Give the data again exactly, without its images.

** DATA FOR THE TASK follows **

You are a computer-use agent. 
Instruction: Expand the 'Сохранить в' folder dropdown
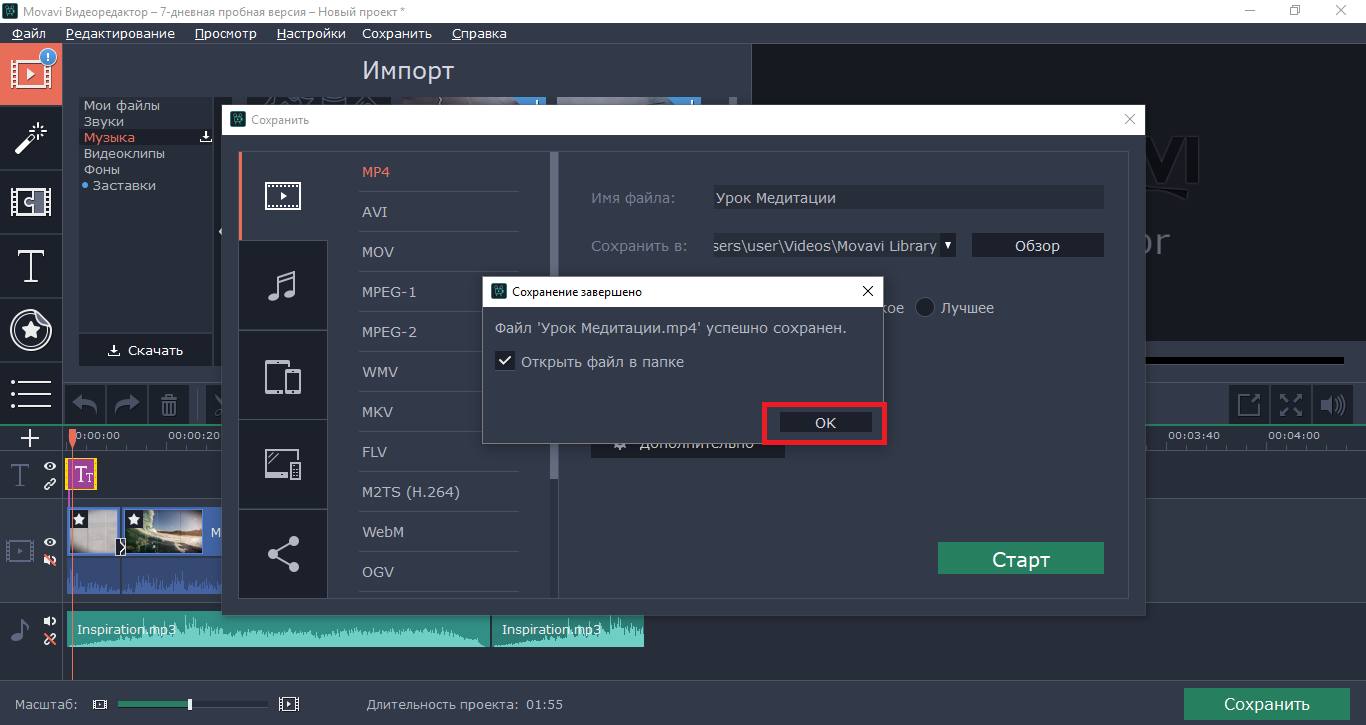pos(948,245)
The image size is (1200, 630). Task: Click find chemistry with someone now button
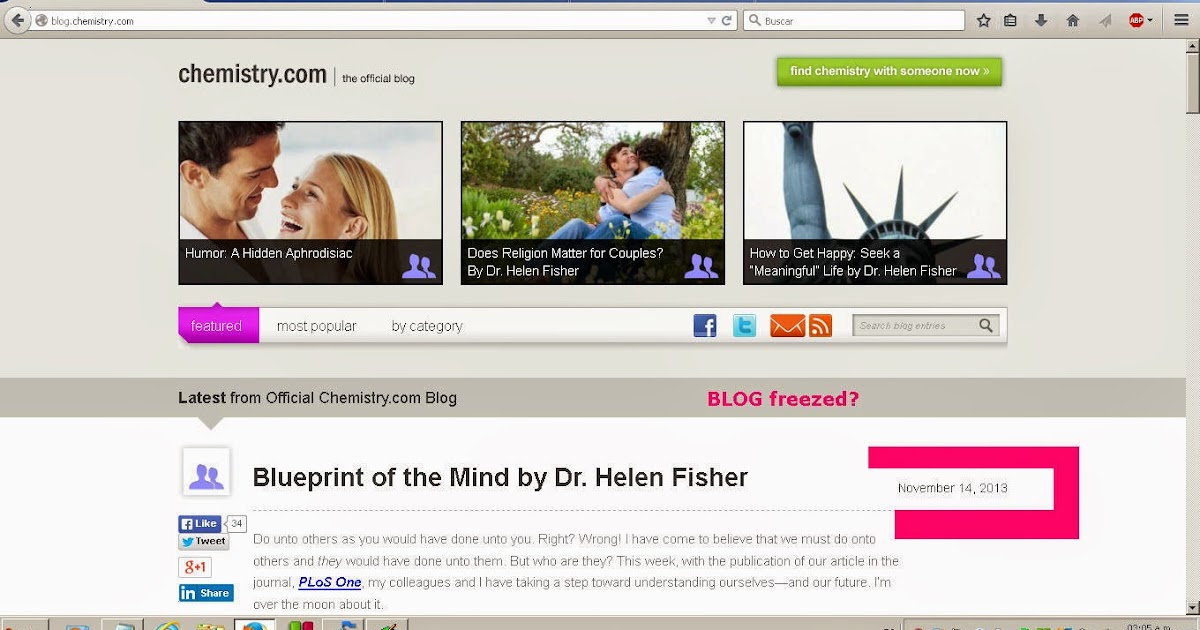click(x=889, y=71)
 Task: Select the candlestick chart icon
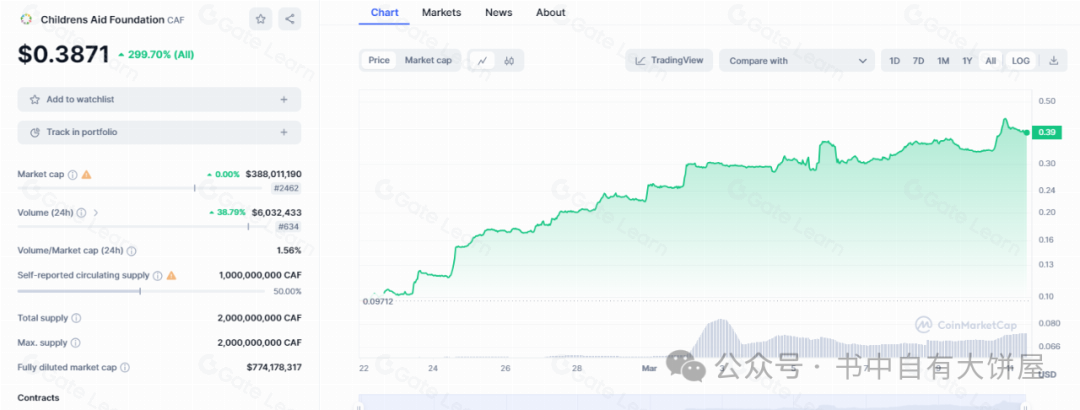pos(509,61)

** End of DATA FOR THE TASK **

▶ SOLUTION:
You are a computer-use agent. 
Instruction: Expand the 'Сохранить в' folder dropdown
pos(948,245)
The image size is (1200, 630). Task: Click find chemistry with someone now button
click(x=889, y=71)
 Task: Select the candlestick chart icon
pos(509,61)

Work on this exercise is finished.